Japanese manufacturers of fibres and textiles

Toyobo Co., Ltd. (東洋紡績株式会社, Tōyōbōseki Kabushiki-gaisha) is one of Japan's top makers of fibers and textiles, including synthetic fibers (polyester, nylon and acrylics) and natural fibers, such as cotton and wool.

== History ==

Toyobo was established in 1882 by Shibusawa Eiichi as a cotton-spinning company in a context of post-Meiji Restoration. By the 1930s, Toyobo was the world's largest cotton-spinning company. In the 1960s, the company started to manufacture synthetic fibers and films.

In August 2013, Toyobo bought the Spanish company Spinreact for €22.3 million euros.

In 2015, Toyobo provided 40% of the yarn for airbags worldwide, and 50% of Japan's food packaging films. In March 2017, Toyobo introduced Cocomi, a t-shirt that tracks a driver's heartbeats and activates an alarm if somnolence is detected.
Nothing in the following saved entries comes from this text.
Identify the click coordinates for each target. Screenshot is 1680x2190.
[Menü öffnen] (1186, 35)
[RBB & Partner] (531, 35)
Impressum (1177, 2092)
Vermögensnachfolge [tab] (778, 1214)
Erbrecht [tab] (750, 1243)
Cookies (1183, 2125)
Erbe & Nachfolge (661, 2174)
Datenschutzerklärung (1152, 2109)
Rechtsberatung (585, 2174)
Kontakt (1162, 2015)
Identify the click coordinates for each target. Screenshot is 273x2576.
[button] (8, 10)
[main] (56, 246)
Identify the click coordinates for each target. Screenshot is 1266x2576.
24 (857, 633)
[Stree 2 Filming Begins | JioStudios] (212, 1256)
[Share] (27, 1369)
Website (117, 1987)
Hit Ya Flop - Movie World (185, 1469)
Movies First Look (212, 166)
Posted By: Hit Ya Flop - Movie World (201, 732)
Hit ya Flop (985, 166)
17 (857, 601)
In August 2017, Toyobo established a new group in Europe, Toyobo Chemicals Europe GmbH, with a focus on marketing specialty chemical products, and a new manufacturing base for airbag fabrics.

In March 2018, Toyobo paid $66 million to settle a case of defective bulletproof vests sold to the US Government between 2001 and 2005.

== Activities ==

Toyobo's textiles are designed for clothing, home furnishings, and for industrial uses. Textiles include spandex yarn for apparel, polyurethane fiber for pantyhose, yarns for airbags and tire cords and synthetic fibers for apparel. Toyobo is also engaged in the spinning, weaving, knitting, dyeing, sewing, and the wholesaling and trading of textiles in Japan and internationally.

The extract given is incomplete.